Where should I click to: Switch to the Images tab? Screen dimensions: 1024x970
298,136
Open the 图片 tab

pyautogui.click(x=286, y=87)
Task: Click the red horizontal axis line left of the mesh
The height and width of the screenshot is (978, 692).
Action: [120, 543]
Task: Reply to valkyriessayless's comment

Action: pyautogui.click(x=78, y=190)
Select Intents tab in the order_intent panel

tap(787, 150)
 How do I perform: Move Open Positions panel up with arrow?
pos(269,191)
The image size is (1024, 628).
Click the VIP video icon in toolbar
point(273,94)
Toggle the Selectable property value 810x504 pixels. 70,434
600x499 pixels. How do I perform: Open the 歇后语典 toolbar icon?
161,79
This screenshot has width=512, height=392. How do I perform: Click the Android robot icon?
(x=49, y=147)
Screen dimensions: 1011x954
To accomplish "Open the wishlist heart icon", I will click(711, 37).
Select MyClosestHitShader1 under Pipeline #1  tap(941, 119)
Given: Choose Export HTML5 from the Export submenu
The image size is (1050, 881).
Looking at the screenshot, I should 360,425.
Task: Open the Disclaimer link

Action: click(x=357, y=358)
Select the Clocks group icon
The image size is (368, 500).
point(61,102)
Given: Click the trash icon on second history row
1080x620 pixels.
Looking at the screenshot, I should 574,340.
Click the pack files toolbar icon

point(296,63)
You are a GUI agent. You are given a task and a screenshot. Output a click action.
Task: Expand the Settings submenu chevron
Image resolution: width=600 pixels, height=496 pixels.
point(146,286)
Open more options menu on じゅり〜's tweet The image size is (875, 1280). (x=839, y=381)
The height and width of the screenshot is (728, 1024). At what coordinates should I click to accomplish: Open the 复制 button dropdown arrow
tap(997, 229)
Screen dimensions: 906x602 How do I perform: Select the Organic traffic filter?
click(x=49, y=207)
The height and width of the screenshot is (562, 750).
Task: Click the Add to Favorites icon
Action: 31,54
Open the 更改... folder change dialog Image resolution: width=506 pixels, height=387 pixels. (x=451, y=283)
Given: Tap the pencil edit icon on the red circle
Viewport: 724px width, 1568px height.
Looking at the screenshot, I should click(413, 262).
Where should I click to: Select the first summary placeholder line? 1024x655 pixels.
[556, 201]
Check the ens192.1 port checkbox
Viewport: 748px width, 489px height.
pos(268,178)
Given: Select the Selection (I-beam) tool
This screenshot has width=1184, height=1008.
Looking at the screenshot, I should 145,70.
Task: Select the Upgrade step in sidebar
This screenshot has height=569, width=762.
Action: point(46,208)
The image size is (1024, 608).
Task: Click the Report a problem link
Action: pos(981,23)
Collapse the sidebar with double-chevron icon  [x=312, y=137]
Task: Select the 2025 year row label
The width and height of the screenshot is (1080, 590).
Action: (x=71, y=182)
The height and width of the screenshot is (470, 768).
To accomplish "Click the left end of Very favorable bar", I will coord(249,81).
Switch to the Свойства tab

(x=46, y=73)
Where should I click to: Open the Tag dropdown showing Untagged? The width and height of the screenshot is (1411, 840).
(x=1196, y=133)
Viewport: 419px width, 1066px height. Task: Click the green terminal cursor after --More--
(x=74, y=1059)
----------------
Each line holding "will" in the records should be copied out.

To accomplish "Open the wishlist heart icon", I will click(711, 37).
To accomplish "Click the left end of Very favorable bar", I will coord(249,81).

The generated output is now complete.